The Future of African Cities

An explorative meeting about the immense growth of African cities

On the 22nd of January, The Spindle organized a first meeting about the future of African cities. We met with a small group of people to discuss the incredible urbanization rate globally, and in Africa specifically, and the challenges and opportunities that go paired with this for the development sector. Participants to this meeting came from various organisations, especially Dutch NGOs, and different backgrounds.

Dirk van de Wetering (The Spindle) gave an introductory presentation at the start of the meeting and introduced the subject on the basis of several graphs and figures. Africa’s population is expected to double by the year 2050. 80% of this growth will occur in its cities. Next to newly born city dwellers, an increasing number of people will continue to migrate from rural to urban areas. The enormous growth of African cities brings along many different challenges and opportunities in various thematic areas, such as WASH, housing, employment, safety, health, resilience and many more. To see the slides that contain all the facts and figures about the growing African cities, click here. This dropbox folder also contains the video that was shown at the start of the meeting.

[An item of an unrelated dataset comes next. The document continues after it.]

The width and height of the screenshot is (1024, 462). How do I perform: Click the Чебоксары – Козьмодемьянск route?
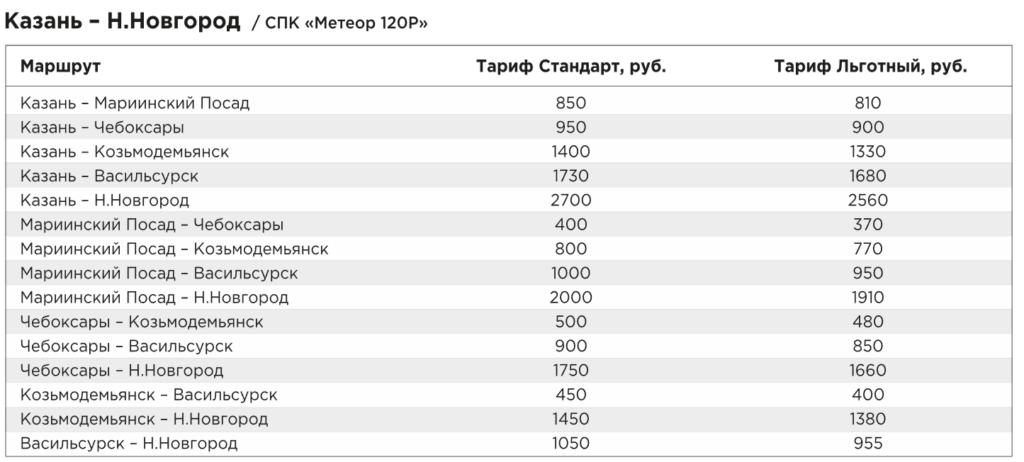coord(142,322)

Experience in African Cities
After the presentation, everyone at the table shared their own (or their organisation’s) work experience in urban areas, particularly in Africa. Some are already involved with several projects in African cities, whereas others are very interested in knowing and doing more within the urban field. Everyone agreed that more should be done with regard to urban development and we stated that urbanization is, and will be, a transformation that cannot be stopped, but can be adapted to, prepared for or maybe even mitigated.

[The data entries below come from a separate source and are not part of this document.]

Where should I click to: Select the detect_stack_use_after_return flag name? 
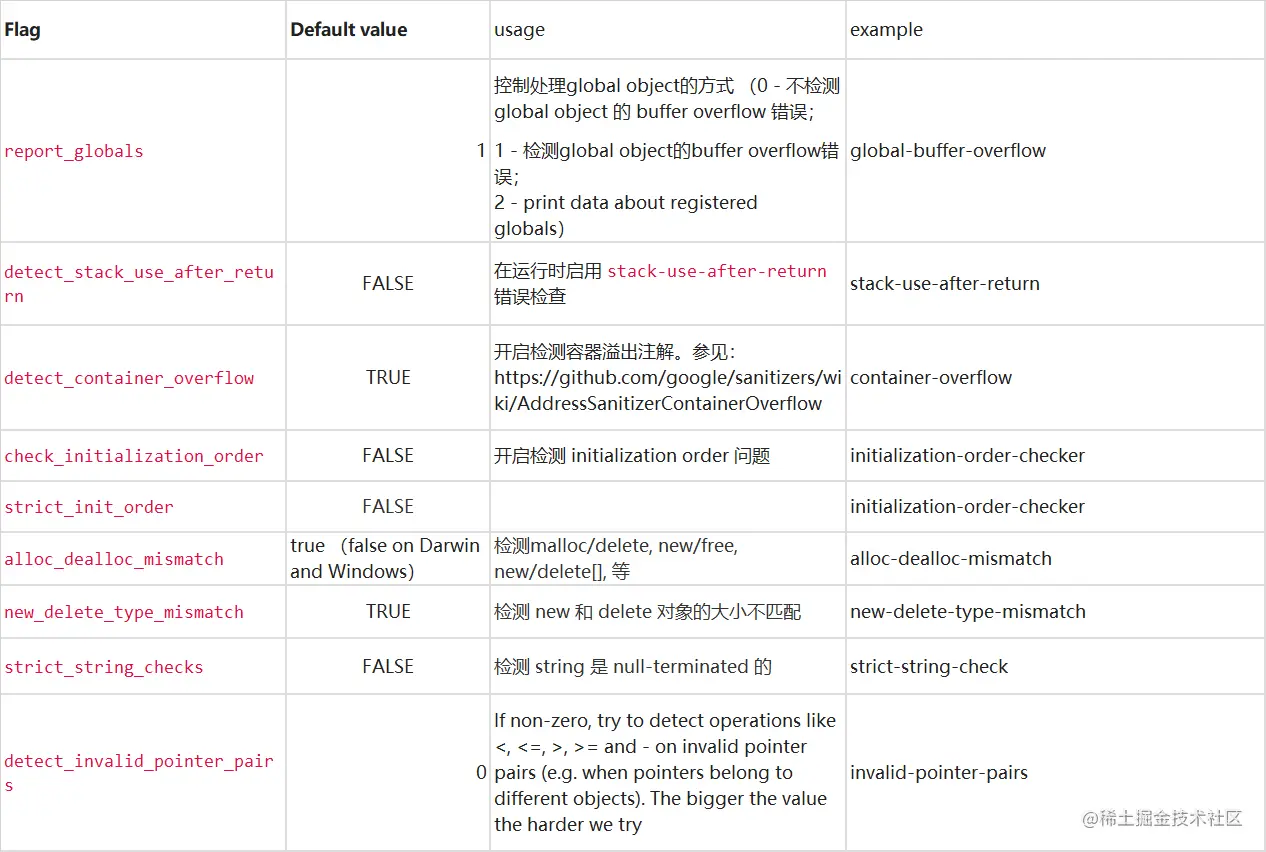(138, 273)
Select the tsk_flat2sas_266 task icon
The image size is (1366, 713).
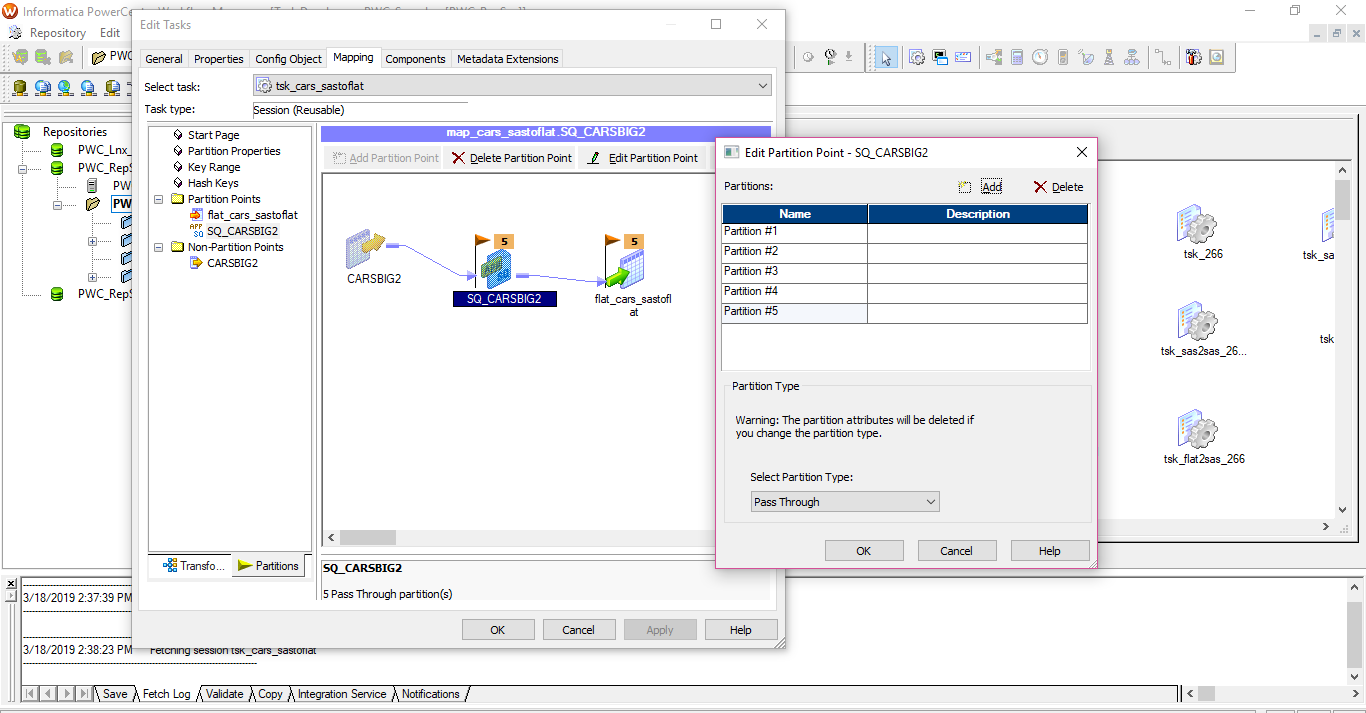pyautogui.click(x=1196, y=430)
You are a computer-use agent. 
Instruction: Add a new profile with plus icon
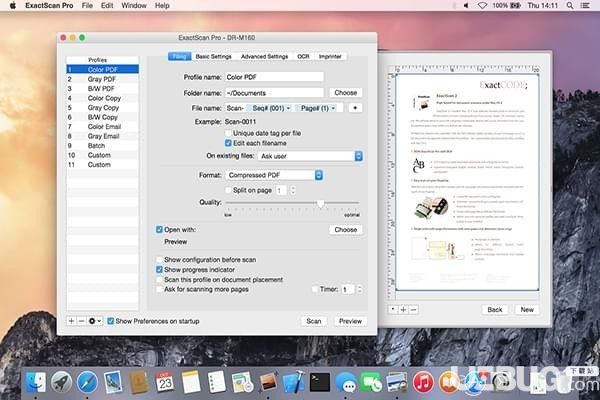point(71,321)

One of the participants (from Cordaid) was especially involved with healthcare issues in rural areas and is curious how a project in the urban field would be different and would require a different approach. Since the target group of many Dutch NGOs, the most vulnerable people, are also moving into cities at a very fast rate, it is of crucial importance to know how an urban approach should differ from a rural one. Someone from VNG international noted that local authorities and municipalities could be an important player in the field of urban development and urban planning in Africa. Furthermore, someone from Oxfam stated that most innovative ideas are developed in urban areas and it’s important to find out what’s already out there, instead of developing new projects and ideas.

It’s important to find out what’s already out there, instead of developing new projects and ideas.

It’s first of all useful and necessary to find out what initiatives and what projects are already out there (meaning in the African cities) that aim to deal with the challenges that emanate from urbanization. Having explored the existing initiatives, we should ask ourselves (Dutch NGOs) what our added value would be. One way to go would be to collect local (or national) knowledge, applications, solutions and other ways of dealing with urban issues to, inspire us or other locally based organisations (‘south-south’ learning). A possible added value of Dutch NGOs could then be to help scale up good initiatives or be complementary to them. Besides, we should look for increased cooperation with local ‘social impact’ organizations, and also strive for more cooperation within the Dutch development sector itself.

The added value?
But still, the most important question we should answer before going into action would be: “what is our added value”? We agreed that in rural areas it is easier to be acknowledged, accepted and appreciated by the target group or community you want to help. Cities have a whole different dynamic and are much more complex to work in. There are many more stakeholders and interests. Therefore, it requires a different approach. An approach that still needs to be researched and developed.

Science and knowledge institutes could play an important role in this. There are many universities and other knowledge platforms that have an expertise in urban development in Africa. Furthermore, technology and data can be crucial players in the development of emerging cities, in both a positive and negative manner. Diderik from Think Innovation noted that big companies such as Google might take over emerging or growing African cities by sealing lucrative and often wicked deals. This is already happening in Vancouver.

At the end of the meeting, we agreed to do a follow up of today’s session. We thought it would be interesting and particularly useful to hear from a local who has ‘feet on the ground’, who could possibly tell us what our (Dutch NGOs) added value could or should be in terms of urbanization in Africa. Bring the stories to the table! What is actually happening there? What innovative initiatives are already out there? Are there any challenges in which Dutch NGOs can contribute to? In short, what is our added value? The format of this follow-up meeting is still to be decided, but an online seminar is one of the suggested options.